A en croire Macky Sall, les jeux sont déjà faits, le vainqueur de l’élection présidentielle de 2019 ne serait autre que lui-même d’après un sondage qui lui attribue 54% au premier tour. Comme disait Winston CHURCHILL « Je ne crois aux statistiques que lorsque je les ai moi-même falsifiées »
C’est pourquoi, il est temps d’affirmer que les sondages sont des enquêtes d’opinion et non de l’opinion de celui qui voudrait coïncider son souhait aux intentions de vote des citoyens électeurs.
Là encore, c’est de la pire mythomanie, l’aversion qu’il suscite dans le pays à l’évocation de son nom ne peut coïncider avec aucun résultat de sondage qui le placerait à plus de 30%.
Son comportement s’apparente à celui d’un aventurier qui n’a ni foi ni loi et qui a façonné la constitution pour pouvoir briguer un troisième mandat. Deux éminents professeurs de droit constitutionnel ont donné leurs analyses de l’article 27 de la constitution.
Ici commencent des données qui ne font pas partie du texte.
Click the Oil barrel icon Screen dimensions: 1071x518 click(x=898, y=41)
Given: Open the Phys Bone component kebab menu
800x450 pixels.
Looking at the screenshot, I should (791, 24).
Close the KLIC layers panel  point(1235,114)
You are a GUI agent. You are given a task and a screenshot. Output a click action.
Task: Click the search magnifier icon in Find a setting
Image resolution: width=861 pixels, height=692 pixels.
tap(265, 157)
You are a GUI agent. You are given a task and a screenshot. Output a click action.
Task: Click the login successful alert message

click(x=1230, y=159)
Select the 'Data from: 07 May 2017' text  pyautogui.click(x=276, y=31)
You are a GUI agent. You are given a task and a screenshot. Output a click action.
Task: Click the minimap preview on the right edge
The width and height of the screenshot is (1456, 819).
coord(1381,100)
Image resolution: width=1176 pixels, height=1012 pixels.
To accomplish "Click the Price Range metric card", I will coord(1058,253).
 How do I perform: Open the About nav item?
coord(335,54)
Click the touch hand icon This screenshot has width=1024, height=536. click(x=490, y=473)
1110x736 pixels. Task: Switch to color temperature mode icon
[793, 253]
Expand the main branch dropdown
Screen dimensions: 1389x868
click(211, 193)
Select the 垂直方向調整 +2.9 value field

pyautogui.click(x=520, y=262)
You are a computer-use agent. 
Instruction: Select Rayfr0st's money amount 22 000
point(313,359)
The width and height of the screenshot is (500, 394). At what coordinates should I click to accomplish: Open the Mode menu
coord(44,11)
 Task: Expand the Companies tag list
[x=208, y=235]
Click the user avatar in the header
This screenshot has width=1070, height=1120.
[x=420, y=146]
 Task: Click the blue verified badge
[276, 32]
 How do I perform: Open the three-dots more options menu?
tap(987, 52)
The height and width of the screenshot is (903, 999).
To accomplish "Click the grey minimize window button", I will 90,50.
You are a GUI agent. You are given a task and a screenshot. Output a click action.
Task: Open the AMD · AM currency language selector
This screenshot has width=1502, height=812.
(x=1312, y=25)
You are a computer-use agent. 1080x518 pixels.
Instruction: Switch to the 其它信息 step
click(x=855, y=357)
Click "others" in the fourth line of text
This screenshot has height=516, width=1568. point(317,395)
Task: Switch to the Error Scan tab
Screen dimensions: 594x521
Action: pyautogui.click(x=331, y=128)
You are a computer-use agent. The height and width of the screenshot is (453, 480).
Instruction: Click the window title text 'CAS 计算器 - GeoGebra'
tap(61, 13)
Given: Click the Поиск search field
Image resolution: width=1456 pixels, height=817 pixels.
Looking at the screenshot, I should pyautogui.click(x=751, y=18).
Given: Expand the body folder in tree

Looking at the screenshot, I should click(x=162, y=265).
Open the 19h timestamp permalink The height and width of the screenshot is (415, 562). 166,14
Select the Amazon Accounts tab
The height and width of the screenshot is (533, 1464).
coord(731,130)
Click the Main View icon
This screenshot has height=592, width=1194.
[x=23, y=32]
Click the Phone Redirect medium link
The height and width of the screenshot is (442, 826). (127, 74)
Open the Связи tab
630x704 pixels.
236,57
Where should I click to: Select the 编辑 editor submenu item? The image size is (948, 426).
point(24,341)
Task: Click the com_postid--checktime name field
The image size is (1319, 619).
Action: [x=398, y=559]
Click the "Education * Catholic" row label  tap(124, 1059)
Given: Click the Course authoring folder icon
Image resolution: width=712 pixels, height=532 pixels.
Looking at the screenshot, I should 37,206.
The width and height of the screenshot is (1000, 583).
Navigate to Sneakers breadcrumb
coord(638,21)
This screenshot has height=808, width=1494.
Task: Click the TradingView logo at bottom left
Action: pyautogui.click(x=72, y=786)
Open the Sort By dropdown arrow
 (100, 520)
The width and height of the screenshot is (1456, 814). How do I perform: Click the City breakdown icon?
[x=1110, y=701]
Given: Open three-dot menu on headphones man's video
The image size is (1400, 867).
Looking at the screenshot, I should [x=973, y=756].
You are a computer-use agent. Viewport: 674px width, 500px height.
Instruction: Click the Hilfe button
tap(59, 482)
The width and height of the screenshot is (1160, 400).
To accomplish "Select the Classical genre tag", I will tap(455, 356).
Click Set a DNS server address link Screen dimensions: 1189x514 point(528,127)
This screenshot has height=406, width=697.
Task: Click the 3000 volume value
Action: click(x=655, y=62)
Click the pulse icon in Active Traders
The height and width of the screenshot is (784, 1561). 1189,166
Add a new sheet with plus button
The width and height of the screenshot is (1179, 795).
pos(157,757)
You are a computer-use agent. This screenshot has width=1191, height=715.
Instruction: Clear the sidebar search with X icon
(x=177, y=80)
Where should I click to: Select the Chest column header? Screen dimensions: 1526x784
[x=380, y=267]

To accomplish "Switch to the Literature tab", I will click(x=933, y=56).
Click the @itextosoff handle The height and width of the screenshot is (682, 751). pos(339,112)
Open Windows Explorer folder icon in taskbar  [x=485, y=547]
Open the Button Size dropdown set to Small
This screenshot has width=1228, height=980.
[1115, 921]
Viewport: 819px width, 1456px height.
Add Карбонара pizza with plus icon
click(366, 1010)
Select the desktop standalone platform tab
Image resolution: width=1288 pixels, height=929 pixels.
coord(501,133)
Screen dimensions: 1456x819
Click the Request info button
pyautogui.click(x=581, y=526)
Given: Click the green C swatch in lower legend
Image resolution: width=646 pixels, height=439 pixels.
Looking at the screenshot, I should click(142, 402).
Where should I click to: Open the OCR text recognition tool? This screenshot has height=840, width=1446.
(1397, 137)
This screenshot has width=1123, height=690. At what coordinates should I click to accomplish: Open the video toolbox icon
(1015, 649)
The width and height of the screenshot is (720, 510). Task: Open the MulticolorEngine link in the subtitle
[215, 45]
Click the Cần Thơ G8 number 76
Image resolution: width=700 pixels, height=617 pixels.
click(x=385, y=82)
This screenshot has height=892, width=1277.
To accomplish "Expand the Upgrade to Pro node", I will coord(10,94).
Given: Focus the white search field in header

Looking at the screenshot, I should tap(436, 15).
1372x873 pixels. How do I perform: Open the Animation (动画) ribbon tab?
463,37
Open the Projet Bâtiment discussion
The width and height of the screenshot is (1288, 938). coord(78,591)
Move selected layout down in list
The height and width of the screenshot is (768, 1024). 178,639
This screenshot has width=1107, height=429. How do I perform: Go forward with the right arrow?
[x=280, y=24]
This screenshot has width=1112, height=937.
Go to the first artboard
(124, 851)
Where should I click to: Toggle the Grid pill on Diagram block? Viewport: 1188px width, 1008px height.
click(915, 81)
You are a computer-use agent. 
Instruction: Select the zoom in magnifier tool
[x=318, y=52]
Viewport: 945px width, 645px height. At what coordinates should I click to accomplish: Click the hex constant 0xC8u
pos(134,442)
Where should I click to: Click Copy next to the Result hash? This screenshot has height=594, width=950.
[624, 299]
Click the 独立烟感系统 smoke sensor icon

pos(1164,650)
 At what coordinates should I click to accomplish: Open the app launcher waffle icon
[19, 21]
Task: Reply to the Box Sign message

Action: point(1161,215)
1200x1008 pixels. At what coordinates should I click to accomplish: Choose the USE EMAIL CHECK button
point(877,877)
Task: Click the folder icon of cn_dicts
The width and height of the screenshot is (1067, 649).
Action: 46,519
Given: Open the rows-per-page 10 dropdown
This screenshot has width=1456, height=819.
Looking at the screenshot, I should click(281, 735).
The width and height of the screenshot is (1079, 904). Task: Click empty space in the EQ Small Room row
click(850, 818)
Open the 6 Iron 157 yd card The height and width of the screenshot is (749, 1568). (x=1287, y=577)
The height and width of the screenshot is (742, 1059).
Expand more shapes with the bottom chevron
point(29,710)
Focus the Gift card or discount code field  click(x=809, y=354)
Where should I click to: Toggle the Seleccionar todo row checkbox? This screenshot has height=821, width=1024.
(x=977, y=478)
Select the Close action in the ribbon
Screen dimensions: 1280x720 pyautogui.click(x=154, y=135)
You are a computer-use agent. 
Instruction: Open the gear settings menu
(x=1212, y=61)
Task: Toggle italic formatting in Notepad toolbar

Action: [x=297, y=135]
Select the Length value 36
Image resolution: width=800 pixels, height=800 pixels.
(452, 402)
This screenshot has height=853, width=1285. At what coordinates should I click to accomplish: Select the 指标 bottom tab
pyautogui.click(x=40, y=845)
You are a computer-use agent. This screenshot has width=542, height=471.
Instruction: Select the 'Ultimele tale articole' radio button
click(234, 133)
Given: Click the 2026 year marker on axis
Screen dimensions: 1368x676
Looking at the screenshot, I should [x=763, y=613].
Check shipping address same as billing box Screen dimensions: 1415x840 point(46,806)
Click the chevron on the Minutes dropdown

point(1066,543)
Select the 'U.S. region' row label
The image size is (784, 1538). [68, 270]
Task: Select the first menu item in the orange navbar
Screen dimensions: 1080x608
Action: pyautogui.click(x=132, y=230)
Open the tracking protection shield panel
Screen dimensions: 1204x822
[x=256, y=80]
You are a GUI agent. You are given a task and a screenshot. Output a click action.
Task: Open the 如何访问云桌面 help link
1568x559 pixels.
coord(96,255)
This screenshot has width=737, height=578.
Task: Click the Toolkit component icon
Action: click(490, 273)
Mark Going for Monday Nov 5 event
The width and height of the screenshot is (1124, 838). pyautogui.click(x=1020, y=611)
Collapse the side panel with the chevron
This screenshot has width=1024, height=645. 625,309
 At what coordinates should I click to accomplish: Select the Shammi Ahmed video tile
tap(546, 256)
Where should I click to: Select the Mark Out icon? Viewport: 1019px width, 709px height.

À y bien regarder de près, l’article 27 de la Constitution relatif au nombre de mandats du président, On mesure immédiatement à quel point « le diable est dans les détails » ! Et cela donne des frissons.
Le professeur Babacar Guèye tout comme le professeur incontestable Jacques Mariel Nzouankeu affirment que «nulle part, il n’est écrit que le mandat de 7 ans est, ou n’est pas compris dans le décompte des deux mandats consécutifs du nouvel article 27. Habituellement, ces questions sont traitées dans les dispositions transitoires ; mais dans la constitution ainsi révisée, les dispositions transitoires sont supprimées ……Le mandat conféré en 2019 constitue donc le 1er mandat de 5 ans au sens de l’article 27 de la Constitution. Macky Sall a droit à un second mandat de 5 ans, s’il sollicite en 2024». Ce qui lui permettra solliciter un troisième mandat
Macky Sall a assuré que la question des mandats était réglée depuis longtemps, «je reste dans la logique de ne pas dépasser les deux mandats si le peuple sénégalais me fait confiance».
Comment celui qui a tous les pouvoirs de faire et de défaire et qui n’a pas respecté son engagement de réduire son mandat en cours de 7 à 5 ans le respectera la prochaine fois ?
Ce qui est sûr, c’est qu’il pourra toujours compter sur la complicité du Conseil Constitutionnel qui va brandir soit son incompétence habituelle ou confirmer la volonté du président. L’histoire récente du pays nous renseigne que la volonté du Président Abdoulaye Wade de faire un troisième mandat alors que lui-même avait déclaré « qu’il a verrouillé la constitution», à l’approche des élections de 2012, coup de théâtre il déclare sa candidature, là encore, le Conseil Constitutionnel n’avait pas d’autre choix que de suivre la volonté du président. Sous Macky, le Conseil Constitutionnel acquis à sa cause va plus loin, on lui demande un avis, il rend une décision. Rappelez-vous la réforme constitutionnelle notamment la réduction de la durée de son mandat en cours de 7 à 5 ans. Je me demande comment croire celui qui a crié sur tous les toits qu’il allait réduire son mandat en cours de 7 à 5 ans, pourquoi ne l’a-t-il pas respecté ?
Si le peuple sénégalais ne prend pas garde, parce Macky Sall n’a pas conscience de la brutalité des actes qu’il commet, il risque de faire plonger le pays dans le chaos. Je ne crois pouvoir affirmer que cet homme n’est pas républicain.
C’est pourquoi il n’est pas trop de proclamer le principe qu’en plus d’hommes vertueux, il faut des règles efficaces pour une bonne gouvernance. Faisons en sorte que la future alternance ne soit pas qu’un simple changement d’équipe.
L’alternance sans alternatif peut être aussi dangereuse que ce que nous vivons sous le régime de Macky.
La cuisine de la République sous Macky manque de raffinement et de finesse. Elle est incolore, inodore et sans saveur.